April 20

1978 fxe

I love my old bike and as you  know, if you’ve seen any of my more recent entries, I’ve been using it as a model these days.  Here in a stubble field, overlooking Hwy 83, north of Bismarck, the bike looks good. I will be sad to part with it, but I actually took this photo for a want ad.

However, it doesn’t have the romantic glow about it that something like this would have.  It’s a 33-year-old scooter, so if one puts a little romantic imagination to it, it can look more like this.  I wish I’d not put the copyright logo on top of the vignette like I did, but oh well.  It makes the vignette look too stark, too well-defined.

So, one more Photoshop alteration just for the heckuva it.

fxe and colored sky

March 22

Notice the transitions here. This is the rail car that I shot north of Linton.  There are many of these scattered across the state, old wooden box cars turned in to sheds.  This particular one would look good if shot in the golden hour.  But in this case, on a dreary overcast afternoon, I didn’t have the opportunity to shoot it in the golden hour.  But I shot it anyway.

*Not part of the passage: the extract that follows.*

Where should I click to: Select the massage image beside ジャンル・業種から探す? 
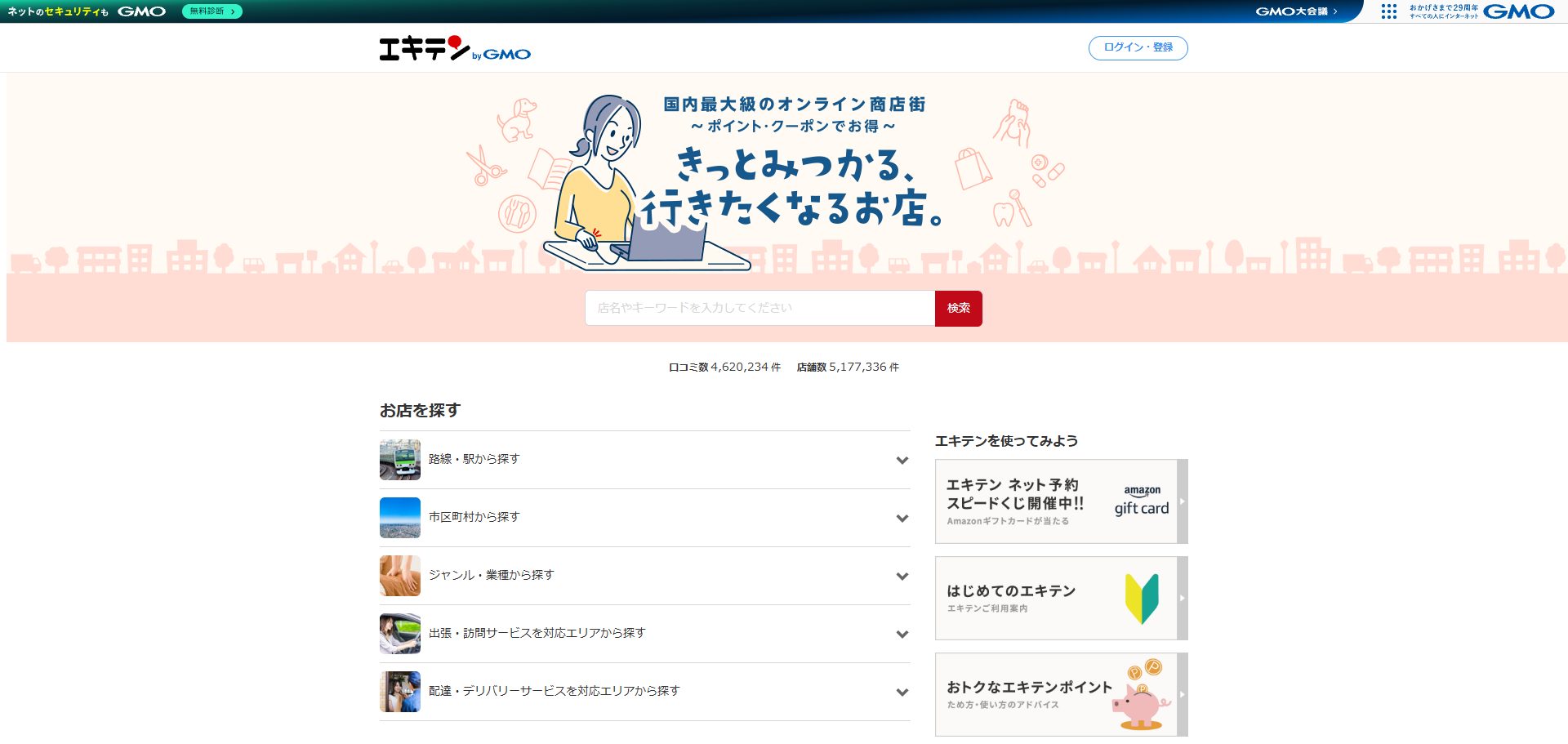pos(399,575)
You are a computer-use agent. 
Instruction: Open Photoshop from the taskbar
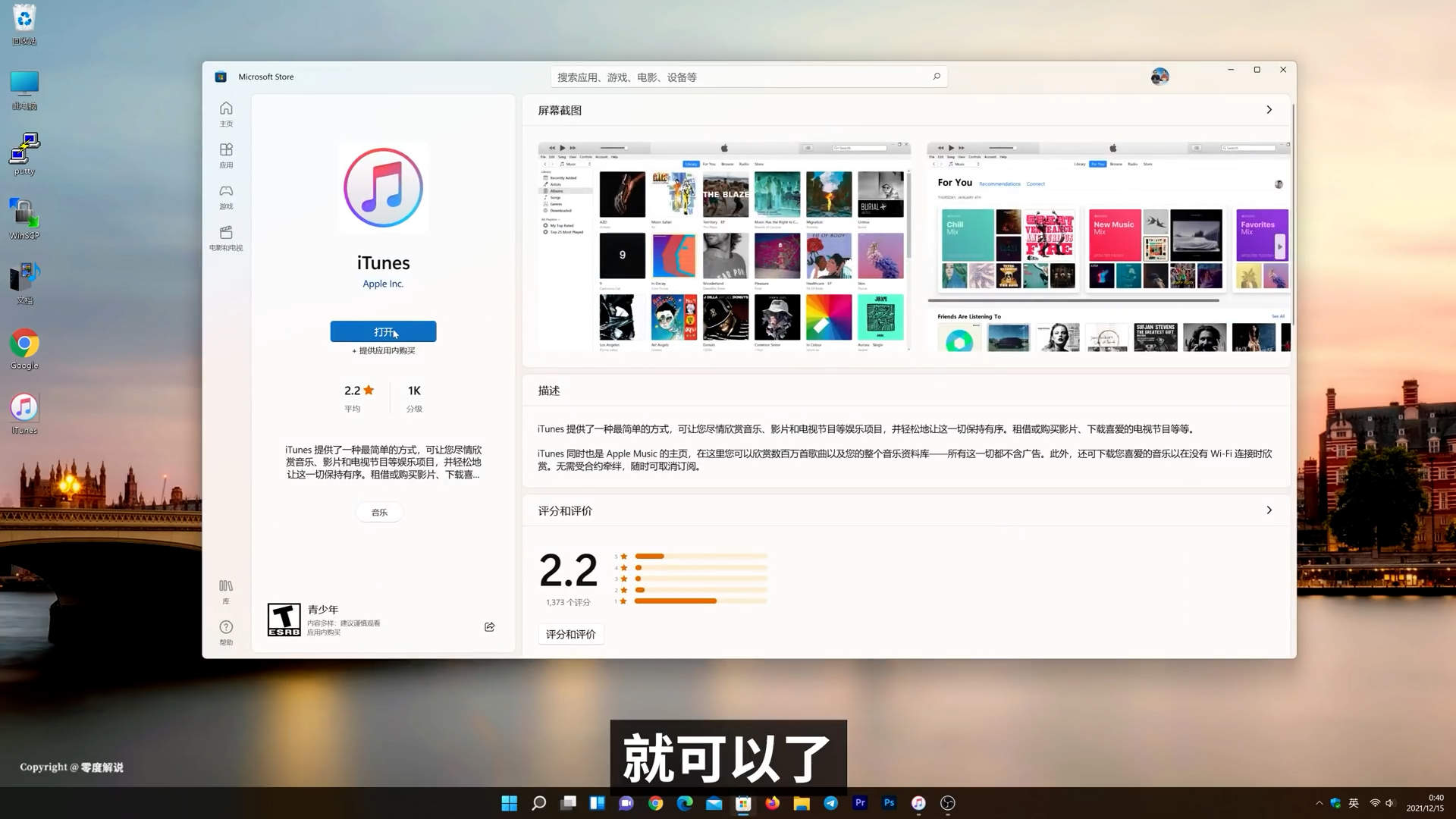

Enhanced and filtered first go around

I thought it was rather bland but more could be done with it. It had potential.  So I worked it a bit with different filters and actions that I have in Photoshop, adding layers, altering layers, deleting layers…playing stroke by stroke.

final enhancement

Finally, I settled on this image, almost a drawing of the original image.  I like it full size, will print it and add it to those images on my wall in my home.

These old wooden box cars,  in my imagination probably once carried hobos across the nation.  Railroad bulls would kick the hobos out of the rail cars, and eventually the rail company kicked the wooden box cars off their lines.  That left them for farmers to buy or acquire for sheds and barns. That’s why you see so many of them across the state.  They tell a story of another era…as does this abandoned school house down the road from the box car.  The structure tells a story, and so does the graffiti — 4 goofy Canadians were here. Can you read it scratched in to the chalkboard?

And oh, just for the record, there was one other post-processing set of filters I worked with that wooden box car turned in to a shed.  Do you have a preference?